# Stated task:
Please rewrite the listing starting at the line that contains "Viewport: 844px width, 579px" and ending at the line that contains "click(556, 386)", both included, keeping every line in full. Multiply each coordinate in the answers by 1.85 and round to whole numbers, with halves rounded up.

# Task inputs:
◇ ◇ ◇ ◇

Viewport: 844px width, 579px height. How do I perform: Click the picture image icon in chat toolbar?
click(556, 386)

◇ ◇ ◇ ◇

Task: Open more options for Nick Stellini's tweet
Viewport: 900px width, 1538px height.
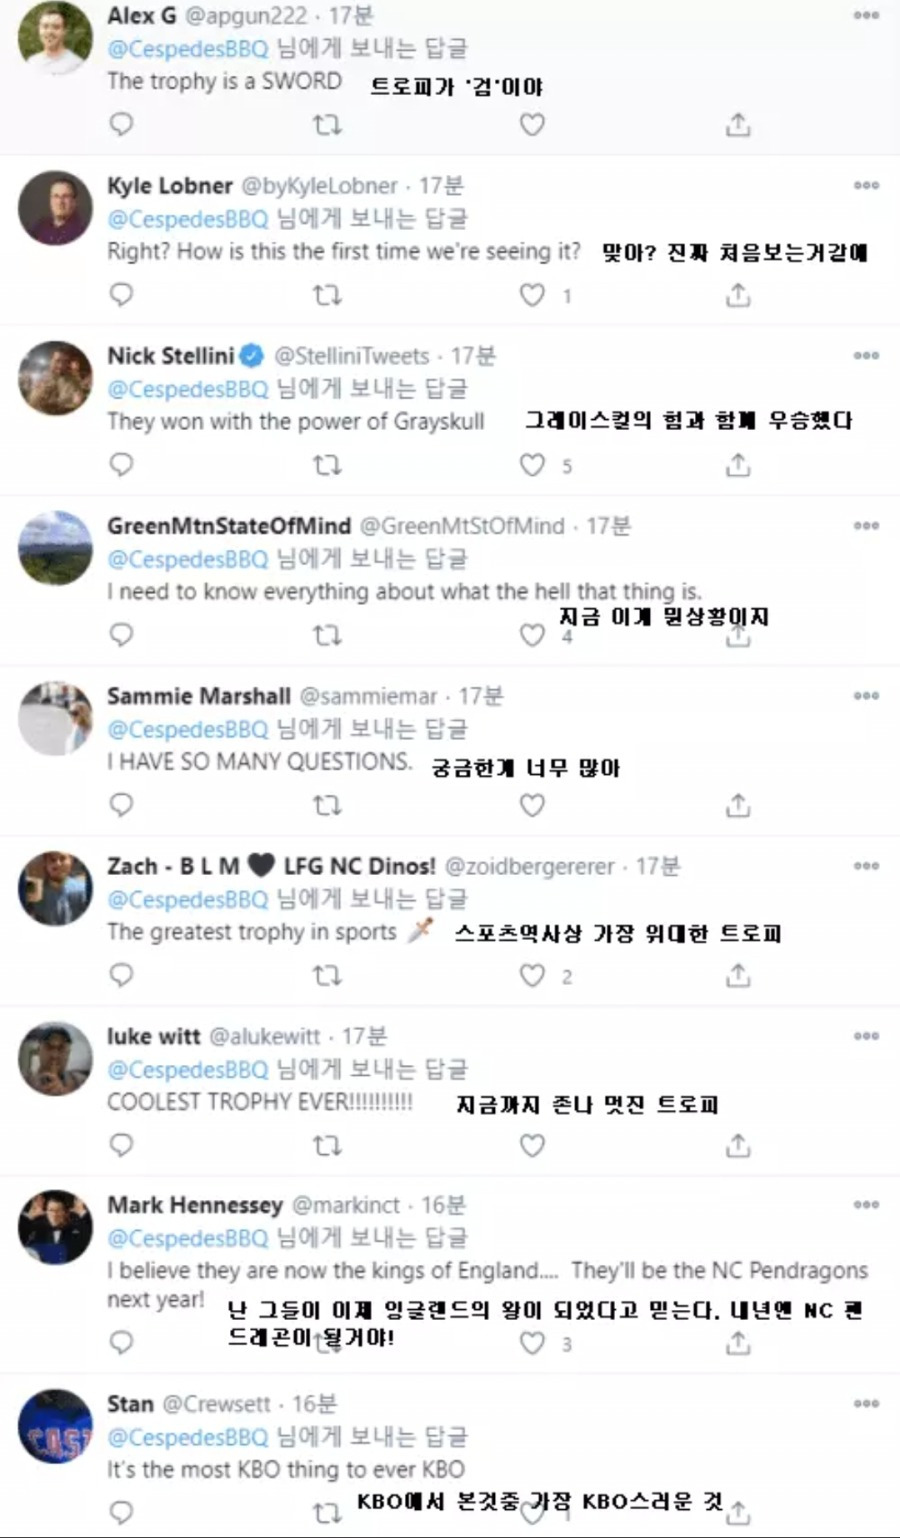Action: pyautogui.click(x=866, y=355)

◇ ◇ ◇ ◇

# Response to this task:
Viewport: 844px width, 579px height. How do I perform: Click the picture image icon in chat toolbar?
click(1029, 714)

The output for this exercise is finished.